Restore Verification
#!/bin/bash
# Automated restore test
mysql -e "DROP DATABASE IF EXISTS restore_test;"
mysql -e "CREATE DATABASE restore_test;"
gunzip -c latest_backup.sql.gz | mysql restore_test
ROW_COUNT=$(mysql -N -e "SELECT COUNT(*) FROM restore_test.users;")
if [ "$ROW_COUNT" -gt 0 ]; then
echo "Restore test PASSED: $ROW_COUNT users"
else
echo "Restore test FAILED" && exit 1
fi
Run weekly against latest backup. Alert on failure.
Cloud Managed Backups
| Service | Feature |
|---|---|
| AWS RDS | Automated snapshots, PITR to 5-minute granularity |
| Google Cloud SQL | Automated daily + transaction logs |
| Azure Database | Geo-redundant backup storage |
Understand retention limits and test cross-region restore.
Best Practices
- Dedicated backup user with minimal privileges (
SELECT,RELOAD,LOCK TABLES,REPLICATION CLIENT) - Encrypt backups at rest (S3 SSE, gpg)

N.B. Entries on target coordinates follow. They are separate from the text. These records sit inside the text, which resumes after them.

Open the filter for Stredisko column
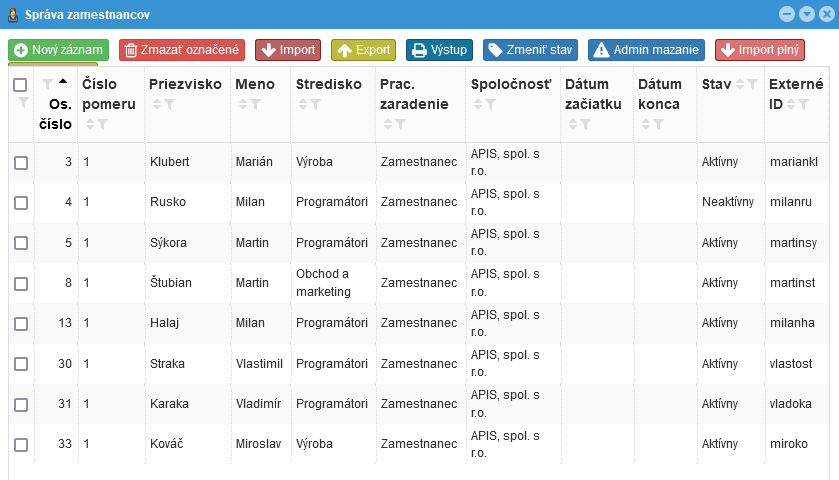 click(317, 105)
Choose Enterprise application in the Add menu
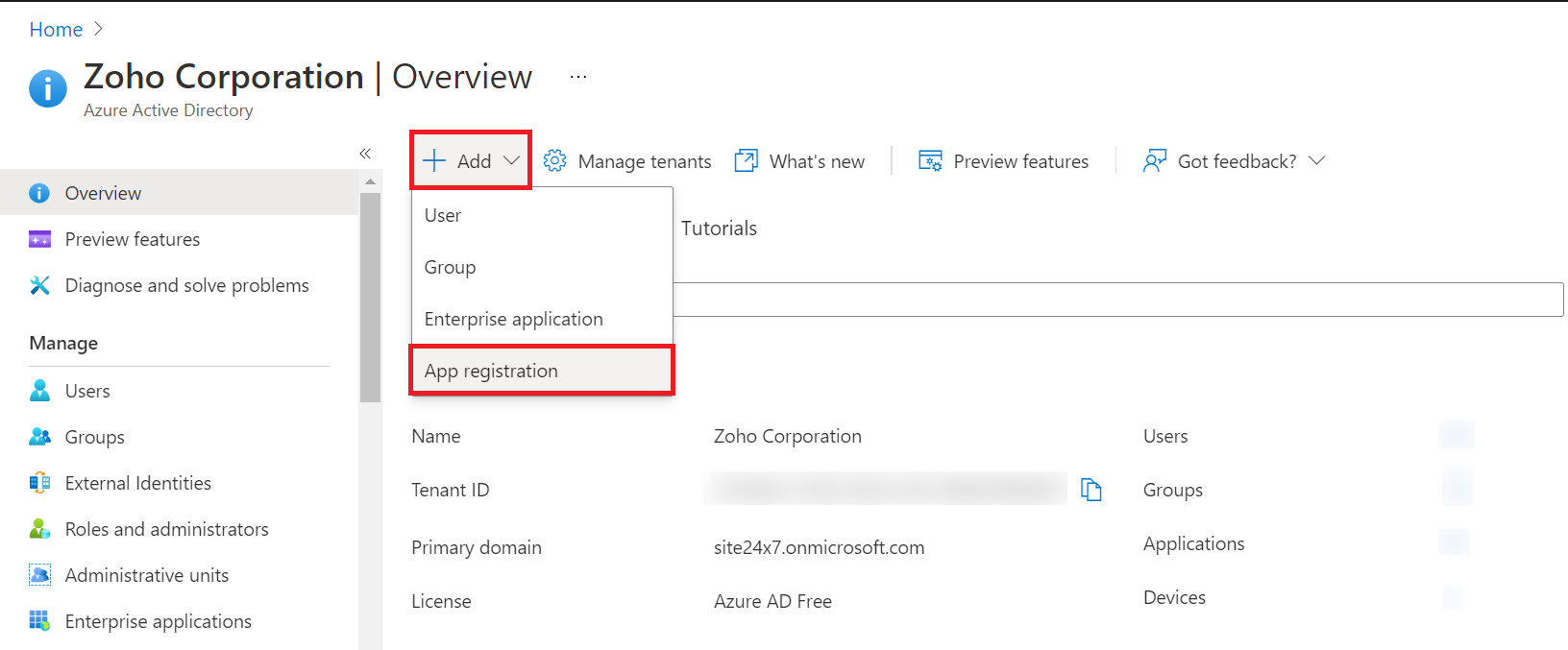The width and height of the screenshot is (1568, 650). coord(513,319)
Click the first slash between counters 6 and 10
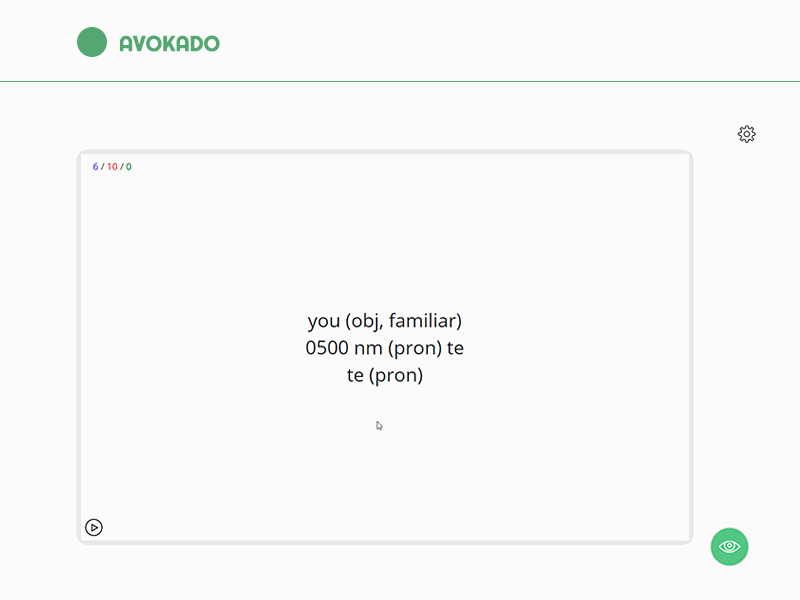Image resolution: width=800 pixels, height=600 pixels. pyautogui.click(x=103, y=167)
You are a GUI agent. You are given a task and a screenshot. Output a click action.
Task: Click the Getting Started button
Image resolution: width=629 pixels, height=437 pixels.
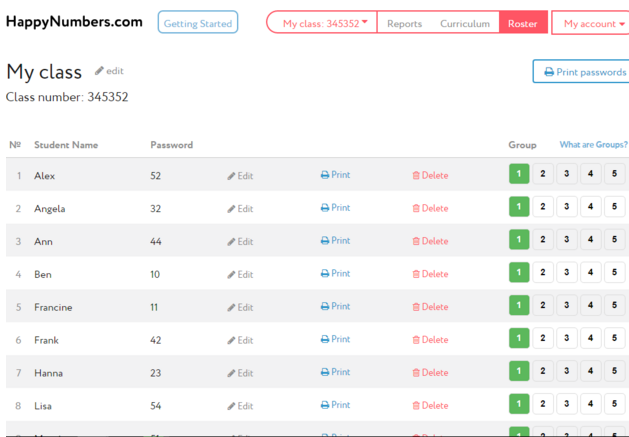point(198,23)
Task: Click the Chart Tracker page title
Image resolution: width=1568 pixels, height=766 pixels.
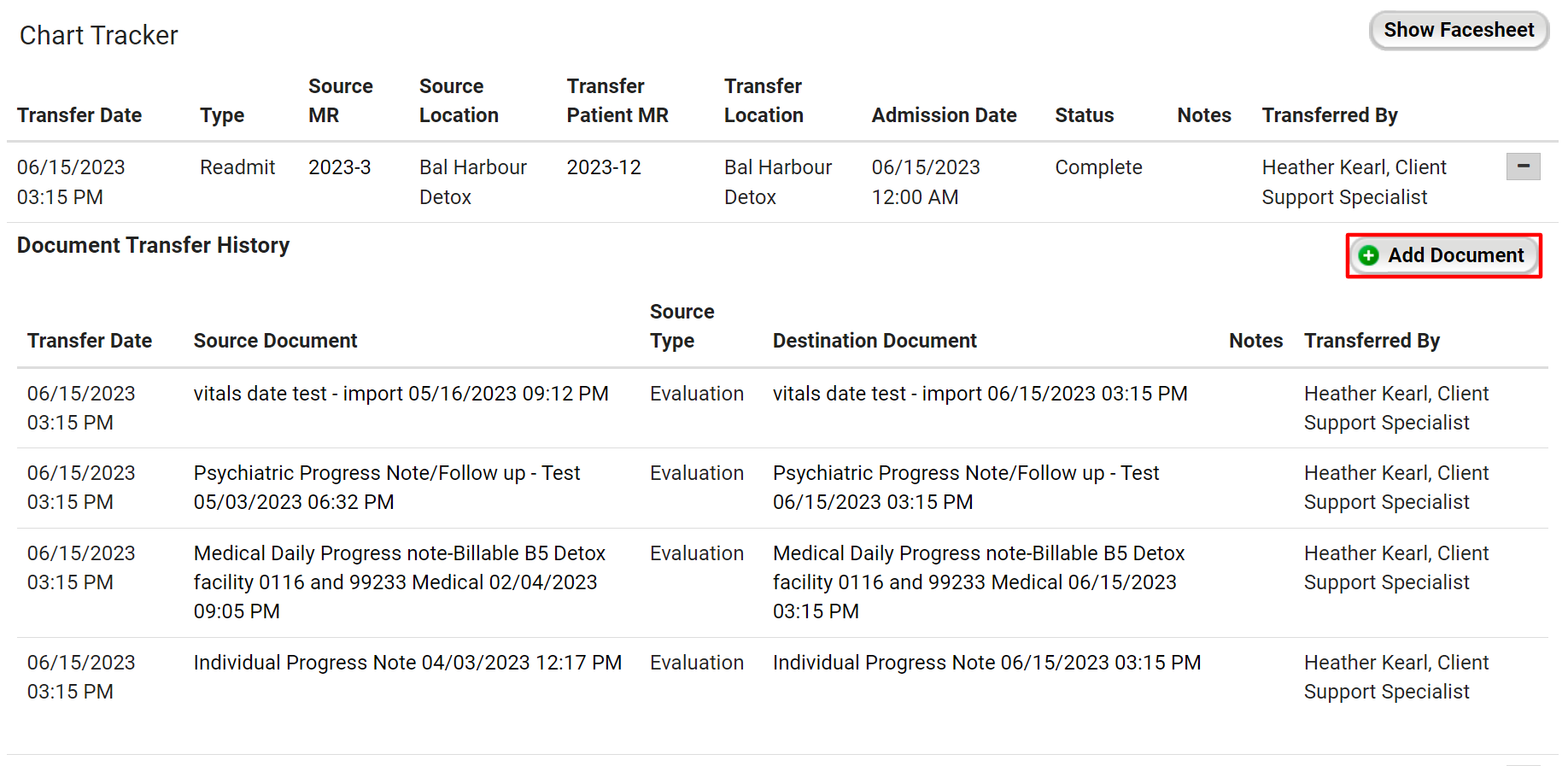Action: [99, 35]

- Store backups in different availability zone/region from primary
- Never rely on replication as backup — accidental DROP propagates to replicas
- Document and practice restore procedures before incidents
Common Mistakes
| Mistake | Consequence |
|---|---|
| Untested backups | Discover corruption during real disaster |
| Backups on same disk as data | Lost in disk/server failure |
| No binlog archiving | Can only restore to last full backup time |
--single-transaction on mixed MyISAM/InnoDB |
Inconsistent MyISAM data |
Troubleshooting
mysqldump hangs:
SHOW PROCESSLIST;
-- Look for waiting on metadata lock — long transaction blocking dump
Restore fails on DEFINER:
sed 's/DEFINER=`root`@`localhost`/DEFINER=`app`@`localhost`/g' backup.sql | mysql myapp
XtraBackup prepare fails: ensure incremental chain is complete and applied in order.
Production Scenario
A fintech platform requires RPO < 1 minute and RTO < 30 minutes:
- XtraBackup full backup nightly to S3
- Incremental backups every hour
- Binlogs streamed continuously to S3 via
mysqlbinlogpipe - Monthly automated restore to isolated VPC validates backup integrity
- Runbook documents exact commands for ops team with on-call rotation
Backups are insurance — the premium is storage cost; the payout is your company’s data surviving human error, hardware failure, and ransomware.